WASHINGTON — As migrants surge at the U.S.-Mexico border, President Joe Biden’s administration has been caught on its heels and is now scrambling to manage a humanitarian and political challenge that threatens to overshadow its ambitious agenda.

Administration officials say Biden inherited an untenable situation that resulted from what they say was President Donald Trump’s undermining and weakening of the immigration system.

But with Congress pivoting to taking up immigration legislation, images and stories from the border have begun to dominate the headlines, distracting from the White House’s efforts to promote the recently passed $1.9 trillion COVID-19 relief bill.

The White House dispatched Homeland Security Secretary Alejandro Mayorkas to four Sunday news shows in an effort to stress that it was working to get things under control.

“Our message has been straightforward — the border is closed,” Mayorkas said. “We are expelling families. We are expelling single adults. And we’ve made a decision that we will not expel young, vulnerable children.”

The White House has steadfastly refused to call the situation a “crisis,” leading to a Washington battle over the appropriate description of the tense situation. Career immigration officials had warned there could be a surge after the November election and the news that Trump’s hard-line policies were being reversed.

In the first days of his term, Biden acted to undo some of Trump’s measures, a rollback interpreted by some as a signal to travel to the United States. While the new administration was working on immigration legislation to address long-term problems, it didn’t have an on-the-ground plan to manage a surge of migrants.

“We have seen large numbers of migration in the past. We know how to address it. We have a plan. We are executing on our plan and we will succeed,” Mayorkas said. But, he added, “it takes time” and is “especially challenging and difficult now” because of the Trump administration’s moves. “So we are rebuilding the system as we address the needs of vulnerable children who arrived at our borders.”

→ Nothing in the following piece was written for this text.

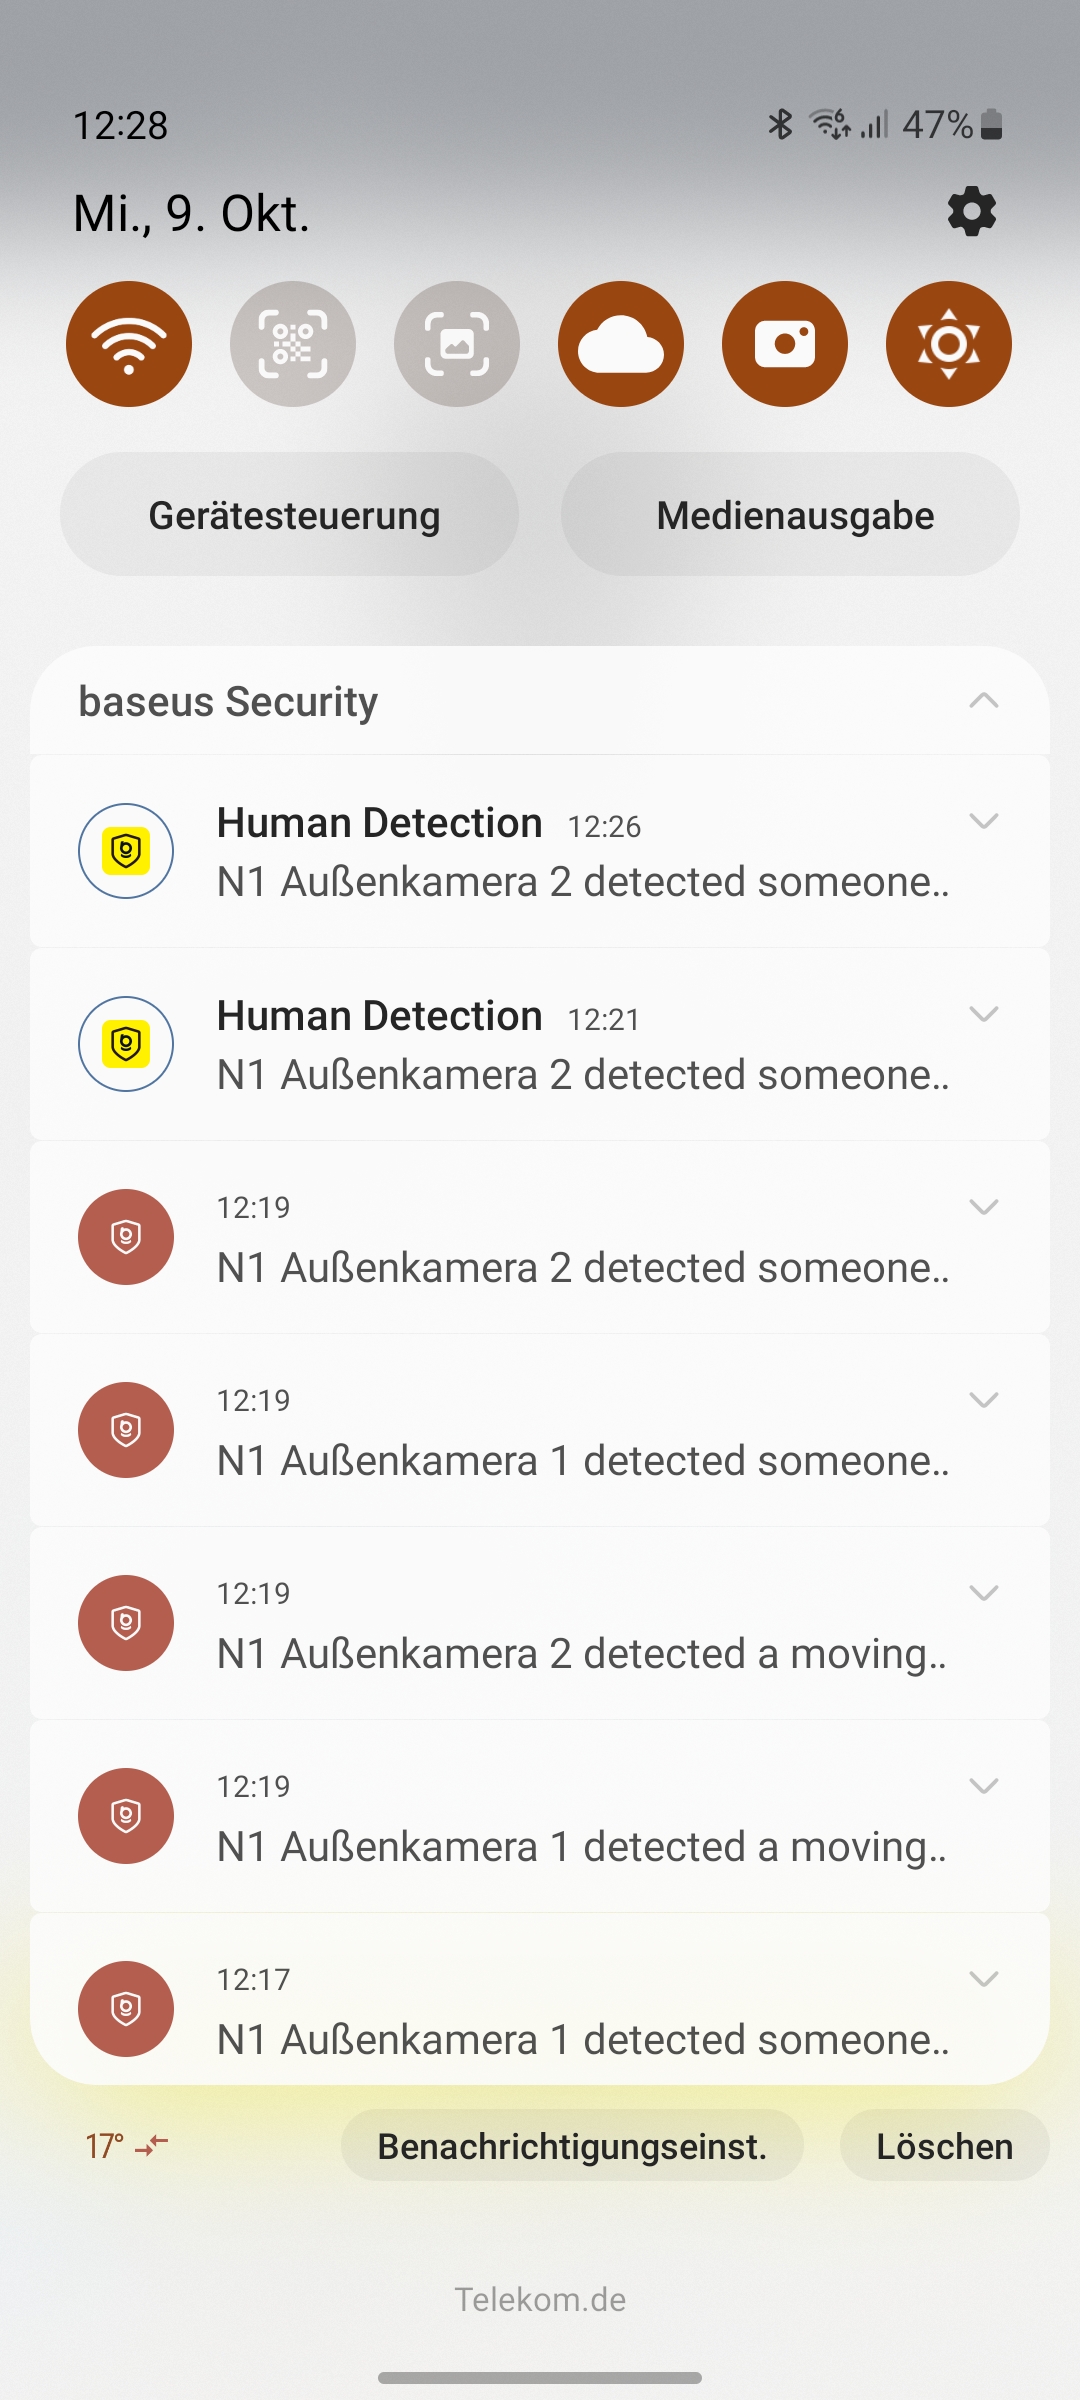Viewport: 1080px width, 2400px height.
Task: Toggle the Wi-Fi quick setting
Action: click(129, 344)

Biden officials have done away with the “kids in cages” imagery that defined the Trump family separation policy but have struggled with creating the needed capacity to deal with the surge. Unaccompanied children and teenagers in Customs and Border Protection custody must be transferred to the care of Health and Human Services within three days, although the minors coming now are being held for days longer than that.

Officials are trying to build up capacity to care for some 14,000 migrants now in federal custody — and more likely on the way. Critics say the administration should have been better prepared.

“I haven’t seen a plan,” said Rep. Michael McCaul, R-Texas. “They have created a humanitarian crisis down here at this border that you have seen now. And the reason why they are coming is because he says words do matter, and they do. The messaging is that if you want to come, you can stay.”

The administration also has been pressed as to why it will not allow media to see the facilities at the border. Mayorkas said the government was “working on providing access so that individuals will be able to see what the conditions in a Border Patrol station are like.”

Since Biden’s inauguration on Jan. 20, the U.S. has seen a dramatic spike in the number of people encountered by border officials. There were 18,945 family members and 9,297 unaccompanied children encountered in February — an increase of 168% and 63%, respectively, from the month before, according to the Pew Research Center. That creates an enormous logistical challenge because children, in particular, require higher standards of care and coordination across agencies.

Among the reasons for the surge: thousands of Central American migrants already stuck at the border for months and the persistent scourge of gang violence afflicting Northern Triangle countries — Guatemala, Honduras and El Salvador.